Open ball and continuity in metric space I'm studying a bit of topology in metric space, and my text defines an open ball as follows : $(X,d)$ is a metric space, then an open ball centered at $x_0\in X$ is $B_{\epsilon}(x_0)=\{x\in X : d(x,x_0)<\epsilon\}\quad\epsilon>0$
Then we define continuity in metric space as follows : Let $(X,d_{X})$ and $(Y,d_{Y})$ be two metric spaces and $f: X\to Y$. Then $f$ is said to be continuous at $x_0$ if
$\forall\epsilon>0,\exists\delta: d_{X}(x,x_0)<\delta\implies d_{Y}(f(x),f(x_0))<\epsilon $
Seeing this definition, I can't help but make a connection with the definition of continuity in $\mathbb{R}$, but in $\mathbb{R}$ whether the equality is strict or not doesn't change anything, yet in this definition it does.

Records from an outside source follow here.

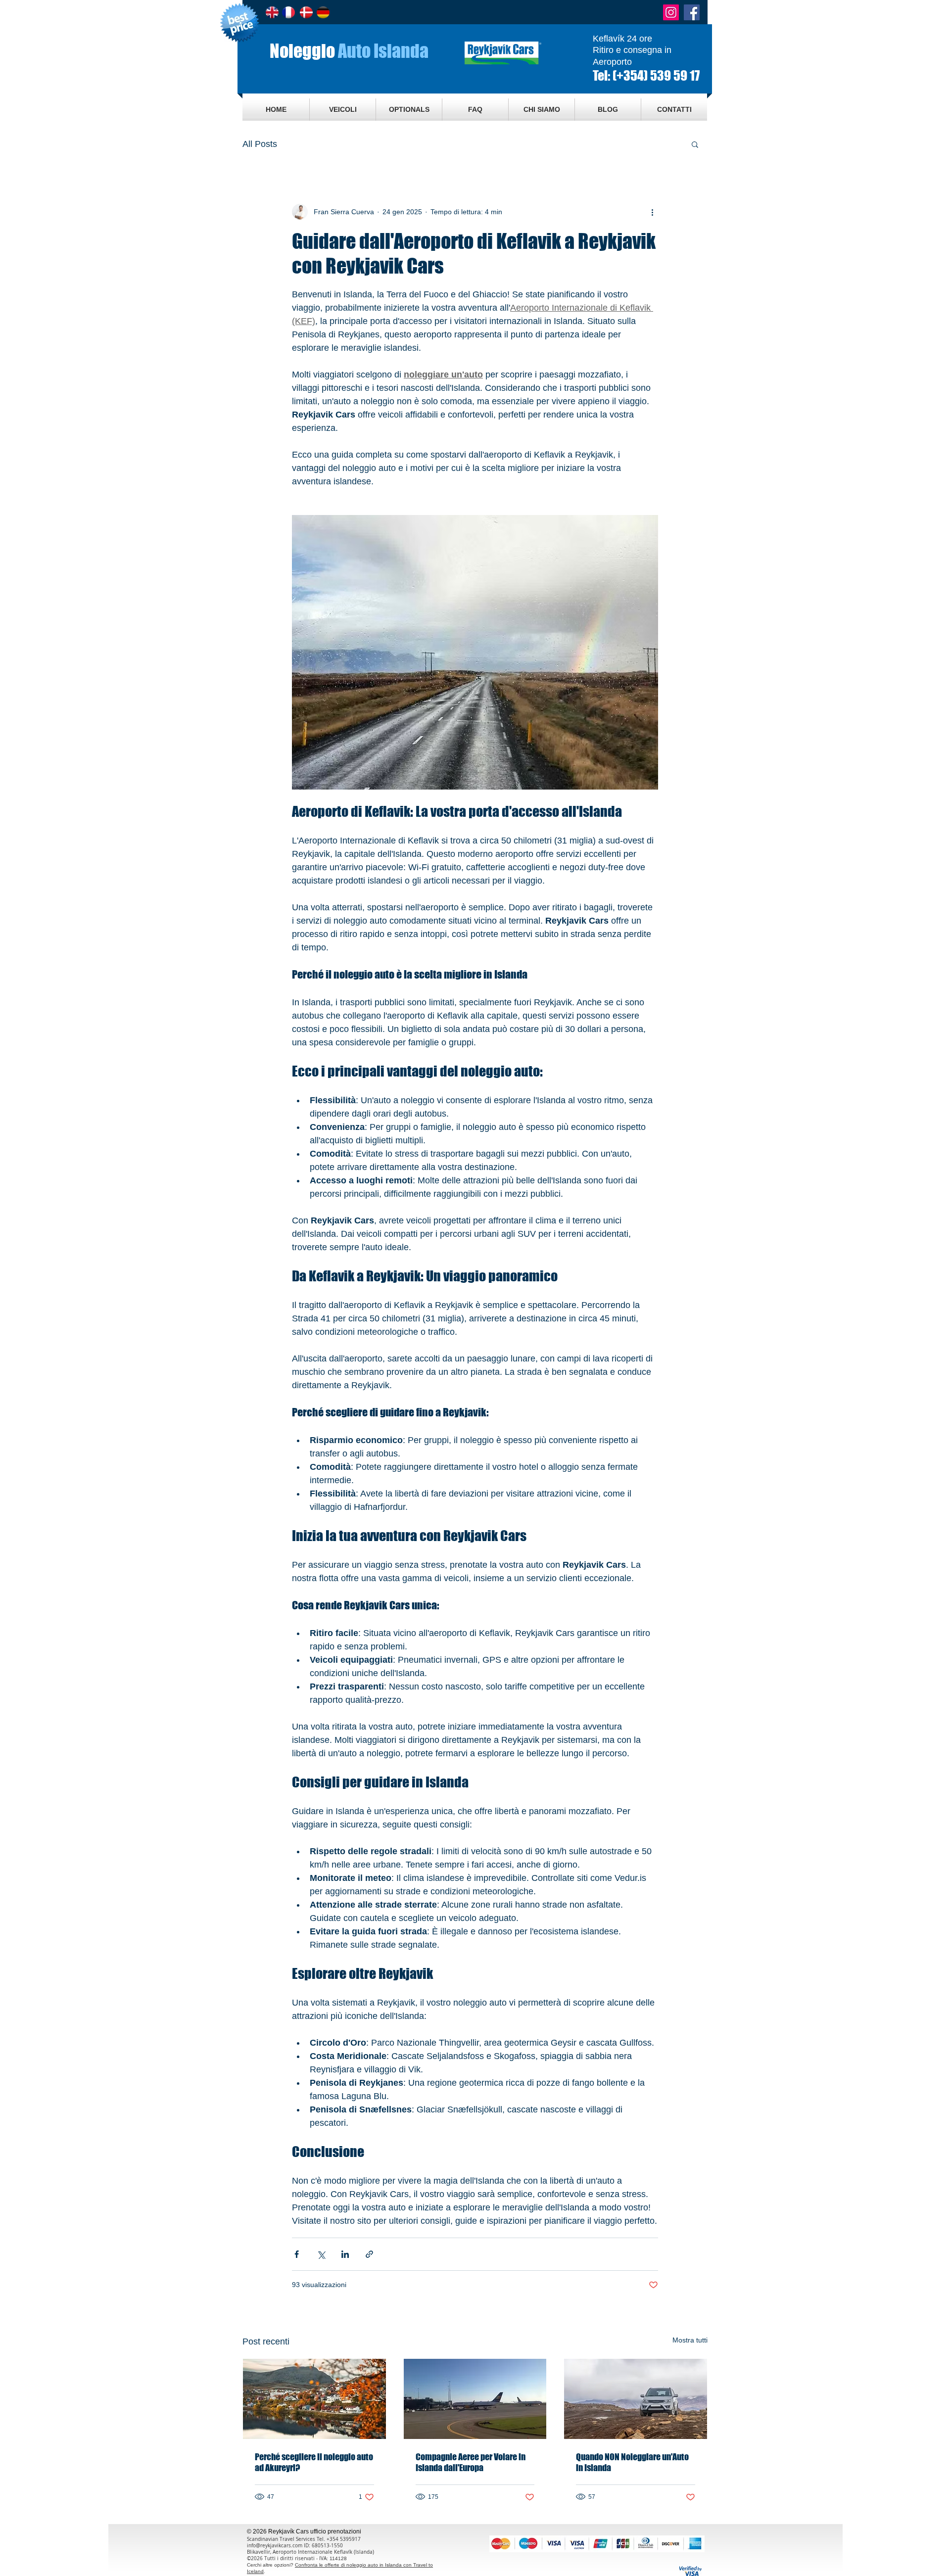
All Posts (259, 144)
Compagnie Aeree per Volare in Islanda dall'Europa (470, 2462)
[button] (695, 144)
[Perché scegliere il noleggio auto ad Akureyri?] (314, 2399)
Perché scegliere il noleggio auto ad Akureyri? (314, 2462)
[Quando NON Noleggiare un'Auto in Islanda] (635, 2399)
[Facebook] (692, 12)
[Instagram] (671, 12)
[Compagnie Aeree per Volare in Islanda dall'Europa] (475, 2399)
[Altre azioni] (652, 212)
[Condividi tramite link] (369, 2254)
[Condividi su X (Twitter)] (321, 2254)
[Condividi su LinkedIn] (345, 2254)
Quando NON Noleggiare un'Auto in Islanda (632, 2462)
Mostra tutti (690, 2340)
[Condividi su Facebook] (296, 2254)
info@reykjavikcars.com (274, 2545)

So if I want to take $X =Y= R$ and $d_{X} = d_{Y} = \lvert .\rvert$ I would have to be satisfied with a strict inequality and then I have the impression that something is missing.
Could someone help me better understand what's going on here please?
Thank you a lot
 A: Fix a function $f\colon \Bbb R \to \Bbb R$, a point $x_0$, and consider the following properties:

Property 1:
$$
\forall \varepsilon > 0,\exists \delta > 0,\quad |x-x_0|\leqslant \delta \implies |f(x)-f(x_0)|\leqslant \varepsilon.
$$
Property 2:
$$
\forall \varepsilon > 0,\exists \delta > 0,\quad |x-x_0|< \delta \implies |f(x)-f(x_0)|< \varepsilon.
$$

Let us show that these two properties are equivalent.
Assume that property 1 holds.
Fix $\varepsilon >0$.
By assumption applied on $\frac{\varepsilon}{2}$, there exists $\delta >0$, such that
$$
|x-x_0|\leqslant \delta \implies |f(x)-f(x_0)|\leqslant \frac{\varepsilon}{2}.
$$
In particular,
$$
|x-x_0| < \delta \implies |x-x_0|\leqslant \delta \implies |f(x)-f(x_0)| \leqslant \frac{\varepsilon}{2} \implies |f(x)-f(x_0)|< \varepsilon,
$$
the last implication resulting on the fact that $0<\frac{\varepsilon}{2}<\varepsilon$.
Hence, we have proven property 2.
Assume that property 2 holds.
Fix $\varepsilon >0$.
By assumption, there exists $\delta > 0$ such that
$$
|x-x_0| < 2\delta \implies |f(x)-f(x_0)| <\varepsilon.
$$
Since $0<\delta <2 \delta$, it follows that
$$
|x-x_0| \leqslant \delta \implies |x-x_0| < 2\delta \implies |f(x)-f(x_0)| < \varepsilon \implies |f(x)-f(x_0)|\leqslant \varepsilon.
$$
The last inequality coming from the fact that if $a<b$, then $a\leqslant b$.
Hence, we have proven property 1.

The same ideas work for general metric spaces, since for $\varepsilon,\delta >0$, we have
$$
\renewcommand{\bar}{\overline}
B_{\delta}(x_0) \subset \bar{B}_{\delta}(x_0)\subset B_{2\delta}(x_0) \quad \text{and} \quad \bar{B}_{\frac{\varepsilon}{2}}(f(x_0)) \subset B_{\varepsilon}(f(x_0)) \subset \bar{B}_{\varepsilon}(f(x_0)),
$$
and
$$
A\subset B \implies f^{-1}(A)\subset f^{-1}(B).
$$
The reason most authors choose to define continuity in terms of a strict inequality rather than a large inequality is because in a more general topological space, continuity is defined in terms of open subsets.